56,19% is also a very interesting result - this difference probably comes from postgres session initialization, but maybe pgbouncer handles connections/disconnections faster than postgresql itself.
These results are very good but of course they are heavily influenced by pgbench "-C" switch (separate connection for each transaction). Let's see what are the results for pgbench without "-C":
| Test # | direct incl conn | direct excl conn | pgbouncer incl conn | pgbouncer excl conn |
|---|---|---|---|---|
| 1 | 77,64 | 77,78 | 55,67 | 55,7 |
| 2 | 73,16 | 73,38 | 79,59 | 79,6 |
| 3 | 80,91 | 81,03 | 67,45 | 67,46 |
| 4 | 61,8 | 61,94 | 78,97 | 79,02 |
| 5 | 79,45 | 79,57 | 80,66 | 80,7 |
| AVG | 74,59 | 74,74 | 72,47 | 72,5 |
| PGBOUNCER GAIN PERCENT | -2,85% | -3,00% |
As you see, for persistent connections there is no gain - even a small overhead.

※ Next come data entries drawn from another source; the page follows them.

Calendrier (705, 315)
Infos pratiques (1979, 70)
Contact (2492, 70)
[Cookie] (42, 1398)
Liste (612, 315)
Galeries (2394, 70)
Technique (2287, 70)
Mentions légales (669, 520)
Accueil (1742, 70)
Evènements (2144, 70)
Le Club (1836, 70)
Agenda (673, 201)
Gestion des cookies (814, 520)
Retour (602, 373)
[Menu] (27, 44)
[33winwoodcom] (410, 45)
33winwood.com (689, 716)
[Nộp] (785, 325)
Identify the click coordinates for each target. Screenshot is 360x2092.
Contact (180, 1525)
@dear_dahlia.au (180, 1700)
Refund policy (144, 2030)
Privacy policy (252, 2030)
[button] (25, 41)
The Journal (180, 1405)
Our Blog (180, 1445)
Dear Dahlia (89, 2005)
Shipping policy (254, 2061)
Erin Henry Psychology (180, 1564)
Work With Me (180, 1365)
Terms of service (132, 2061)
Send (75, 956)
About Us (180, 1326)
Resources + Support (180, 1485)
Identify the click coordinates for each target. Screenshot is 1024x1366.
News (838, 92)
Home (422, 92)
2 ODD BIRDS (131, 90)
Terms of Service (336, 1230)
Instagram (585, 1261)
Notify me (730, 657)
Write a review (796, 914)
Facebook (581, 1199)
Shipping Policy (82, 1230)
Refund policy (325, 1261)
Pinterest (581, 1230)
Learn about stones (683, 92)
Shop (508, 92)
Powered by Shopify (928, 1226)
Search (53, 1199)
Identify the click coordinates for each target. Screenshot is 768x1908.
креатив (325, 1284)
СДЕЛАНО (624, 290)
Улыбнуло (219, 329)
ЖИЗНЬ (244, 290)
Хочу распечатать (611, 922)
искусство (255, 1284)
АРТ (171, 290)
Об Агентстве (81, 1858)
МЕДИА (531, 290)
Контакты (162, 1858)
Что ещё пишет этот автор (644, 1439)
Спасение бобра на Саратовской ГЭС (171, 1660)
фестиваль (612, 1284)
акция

BTW, both test were executed like this:
filip@srv:~$ for n in 1 2 3 4 5 ; do echo "$n (direct)"; /usr/lib/postgresql/8.4/bin/pgbench -c 10 -T 60 bench 2>&1 | grep tps; echo "$n (pgbouncer)"; /usr/lib/postgresql/8.4/bin/pgbench -c 10 -T 60 -p 6432 bench 2>&1 | grep tps; done
Note: this was on a very weak machine - desktop class PC from circa 2006.
Conclusion and disclamer
Using pgbench is definitely a good idea if you have clients connecting many times repeatedly.
These result would probably be very similar using any other decent connection pooler.
I am not an expert on TPC-B and I also do not take responsibility for any damage made to your system and/or database by the code written above.
I do not guarantee that you achieve same results - maybe the whole test was crippled and useless.
As always, please let me know if you see any errors / omissions in the article.